- _Entries provided_
◇ ◇ ◇ ◇ ◇ ◇ ◇

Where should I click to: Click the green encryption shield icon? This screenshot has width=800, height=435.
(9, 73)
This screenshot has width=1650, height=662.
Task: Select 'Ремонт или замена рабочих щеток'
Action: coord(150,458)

◇ ◇ ◇ ◇ ◇ ◇ ◇

- _Task objective_
Make an exact copy of the material above.

- _Task output_
Where should I click to: Click the green encryption shield icon? This screenshot has width=800, height=435.
(9, 73)
This screenshot has width=1650, height=662.
Task: Select 'Ремонт или замена рабочих щеток'
Action: coord(150,458)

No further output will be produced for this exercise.